[Material provided — start]

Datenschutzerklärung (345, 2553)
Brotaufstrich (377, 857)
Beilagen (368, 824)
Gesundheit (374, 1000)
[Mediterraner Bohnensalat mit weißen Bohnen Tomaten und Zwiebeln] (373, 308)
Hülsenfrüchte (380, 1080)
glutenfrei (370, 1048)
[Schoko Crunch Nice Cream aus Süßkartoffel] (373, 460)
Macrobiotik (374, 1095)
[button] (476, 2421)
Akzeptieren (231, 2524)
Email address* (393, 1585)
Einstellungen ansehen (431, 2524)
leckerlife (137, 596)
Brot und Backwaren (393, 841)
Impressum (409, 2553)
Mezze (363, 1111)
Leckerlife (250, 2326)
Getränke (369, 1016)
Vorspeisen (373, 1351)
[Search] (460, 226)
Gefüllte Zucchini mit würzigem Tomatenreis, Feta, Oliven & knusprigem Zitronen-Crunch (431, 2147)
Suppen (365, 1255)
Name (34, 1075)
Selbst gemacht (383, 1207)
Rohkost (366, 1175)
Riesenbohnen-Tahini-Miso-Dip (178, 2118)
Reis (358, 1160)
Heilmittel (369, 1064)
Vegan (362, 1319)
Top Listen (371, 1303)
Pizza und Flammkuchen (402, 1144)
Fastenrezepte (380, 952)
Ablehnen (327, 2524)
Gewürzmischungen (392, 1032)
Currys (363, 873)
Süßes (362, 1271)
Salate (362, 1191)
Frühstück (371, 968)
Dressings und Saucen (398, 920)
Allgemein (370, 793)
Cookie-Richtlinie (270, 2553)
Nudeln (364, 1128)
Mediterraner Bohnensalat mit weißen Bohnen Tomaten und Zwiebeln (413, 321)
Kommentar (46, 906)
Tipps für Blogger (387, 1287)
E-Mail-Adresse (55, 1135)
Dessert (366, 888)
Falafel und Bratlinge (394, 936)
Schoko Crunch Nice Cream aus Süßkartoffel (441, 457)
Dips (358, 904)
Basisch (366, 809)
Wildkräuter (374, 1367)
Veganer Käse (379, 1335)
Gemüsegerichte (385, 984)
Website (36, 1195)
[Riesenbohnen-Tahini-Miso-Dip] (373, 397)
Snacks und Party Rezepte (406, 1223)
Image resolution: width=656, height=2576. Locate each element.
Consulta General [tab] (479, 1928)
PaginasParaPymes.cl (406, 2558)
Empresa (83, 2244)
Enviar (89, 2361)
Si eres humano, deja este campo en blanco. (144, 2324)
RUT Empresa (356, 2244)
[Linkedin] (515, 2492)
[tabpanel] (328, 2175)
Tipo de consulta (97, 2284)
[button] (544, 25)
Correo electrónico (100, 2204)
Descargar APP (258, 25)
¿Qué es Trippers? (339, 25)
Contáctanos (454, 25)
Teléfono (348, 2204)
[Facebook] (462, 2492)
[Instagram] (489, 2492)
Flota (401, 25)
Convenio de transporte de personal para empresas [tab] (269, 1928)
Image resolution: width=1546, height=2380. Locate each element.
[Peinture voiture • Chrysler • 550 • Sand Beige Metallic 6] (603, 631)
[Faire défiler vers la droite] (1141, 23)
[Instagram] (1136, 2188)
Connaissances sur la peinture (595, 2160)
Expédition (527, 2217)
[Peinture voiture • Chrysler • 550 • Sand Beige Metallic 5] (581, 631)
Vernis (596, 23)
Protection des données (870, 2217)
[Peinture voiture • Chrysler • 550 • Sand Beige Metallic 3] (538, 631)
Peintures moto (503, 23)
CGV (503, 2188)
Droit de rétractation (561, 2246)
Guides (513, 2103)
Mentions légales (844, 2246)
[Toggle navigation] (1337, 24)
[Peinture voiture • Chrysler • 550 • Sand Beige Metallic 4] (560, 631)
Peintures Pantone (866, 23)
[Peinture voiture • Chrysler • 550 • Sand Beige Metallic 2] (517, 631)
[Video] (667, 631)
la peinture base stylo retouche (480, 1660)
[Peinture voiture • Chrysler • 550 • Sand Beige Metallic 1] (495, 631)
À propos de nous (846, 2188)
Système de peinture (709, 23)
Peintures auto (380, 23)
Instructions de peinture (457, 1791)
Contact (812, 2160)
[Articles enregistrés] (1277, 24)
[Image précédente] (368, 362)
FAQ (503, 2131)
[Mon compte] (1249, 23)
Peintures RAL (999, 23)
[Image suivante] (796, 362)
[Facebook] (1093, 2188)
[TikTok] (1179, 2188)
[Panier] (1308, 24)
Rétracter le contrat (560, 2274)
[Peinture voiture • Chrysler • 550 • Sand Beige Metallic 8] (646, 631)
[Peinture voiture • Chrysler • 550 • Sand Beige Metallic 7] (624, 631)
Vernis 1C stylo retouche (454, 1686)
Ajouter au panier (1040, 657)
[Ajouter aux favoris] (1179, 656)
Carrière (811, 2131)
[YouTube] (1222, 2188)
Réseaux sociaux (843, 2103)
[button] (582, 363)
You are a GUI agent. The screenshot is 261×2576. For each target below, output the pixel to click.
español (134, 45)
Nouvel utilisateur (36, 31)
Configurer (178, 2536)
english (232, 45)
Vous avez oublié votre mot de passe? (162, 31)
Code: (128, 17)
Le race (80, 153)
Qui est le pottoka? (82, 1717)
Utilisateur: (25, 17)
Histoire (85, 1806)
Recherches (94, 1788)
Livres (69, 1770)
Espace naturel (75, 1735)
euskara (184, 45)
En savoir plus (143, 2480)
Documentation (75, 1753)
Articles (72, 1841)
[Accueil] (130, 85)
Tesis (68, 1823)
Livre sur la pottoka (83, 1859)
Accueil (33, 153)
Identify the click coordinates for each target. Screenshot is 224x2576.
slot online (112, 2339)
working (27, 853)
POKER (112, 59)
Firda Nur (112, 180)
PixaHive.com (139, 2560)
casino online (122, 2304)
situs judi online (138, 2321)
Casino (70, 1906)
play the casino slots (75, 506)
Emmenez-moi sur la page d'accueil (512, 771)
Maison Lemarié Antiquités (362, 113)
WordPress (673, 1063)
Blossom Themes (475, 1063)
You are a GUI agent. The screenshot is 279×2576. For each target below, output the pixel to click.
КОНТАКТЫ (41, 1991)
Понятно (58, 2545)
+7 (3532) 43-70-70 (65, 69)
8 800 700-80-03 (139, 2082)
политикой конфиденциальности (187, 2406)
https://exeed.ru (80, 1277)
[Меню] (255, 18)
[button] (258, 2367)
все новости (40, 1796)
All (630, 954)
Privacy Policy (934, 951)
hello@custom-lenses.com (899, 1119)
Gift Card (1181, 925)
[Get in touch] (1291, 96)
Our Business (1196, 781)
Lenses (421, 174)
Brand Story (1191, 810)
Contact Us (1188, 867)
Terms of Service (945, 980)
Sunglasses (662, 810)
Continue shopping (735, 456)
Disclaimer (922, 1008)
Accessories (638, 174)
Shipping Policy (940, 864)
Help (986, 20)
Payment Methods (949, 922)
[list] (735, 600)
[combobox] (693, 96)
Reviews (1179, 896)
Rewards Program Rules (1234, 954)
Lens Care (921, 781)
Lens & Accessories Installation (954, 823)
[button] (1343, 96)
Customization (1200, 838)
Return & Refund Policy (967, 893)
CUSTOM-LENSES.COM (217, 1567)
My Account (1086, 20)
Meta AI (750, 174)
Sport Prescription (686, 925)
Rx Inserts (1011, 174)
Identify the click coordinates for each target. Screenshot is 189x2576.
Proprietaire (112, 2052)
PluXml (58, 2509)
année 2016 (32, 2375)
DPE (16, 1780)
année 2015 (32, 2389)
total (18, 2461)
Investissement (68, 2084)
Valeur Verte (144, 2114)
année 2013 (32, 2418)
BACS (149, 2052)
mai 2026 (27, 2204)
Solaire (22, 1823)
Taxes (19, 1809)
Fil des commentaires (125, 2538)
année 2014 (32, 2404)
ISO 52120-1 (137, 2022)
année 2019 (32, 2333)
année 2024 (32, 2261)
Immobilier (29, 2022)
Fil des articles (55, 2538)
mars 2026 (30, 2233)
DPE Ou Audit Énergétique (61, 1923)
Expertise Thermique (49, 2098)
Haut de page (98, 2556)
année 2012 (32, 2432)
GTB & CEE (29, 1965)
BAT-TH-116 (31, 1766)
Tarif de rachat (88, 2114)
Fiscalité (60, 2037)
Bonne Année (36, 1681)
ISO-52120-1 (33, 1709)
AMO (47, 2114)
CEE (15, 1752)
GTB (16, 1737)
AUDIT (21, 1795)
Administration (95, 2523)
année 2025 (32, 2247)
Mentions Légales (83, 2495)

[Material provided — finish]

## Work item
Using the entries above, find all lines with "Bohnensalat". Copy them.

## Expected answer
[Mediterraner Bohnensalat mit weißen Bohnen Tomaten und Zwiebeln] (373, 308)
Mediterraner Bohnensalat mit weißen Bohnen Tomaten und Zwiebeln (413, 321)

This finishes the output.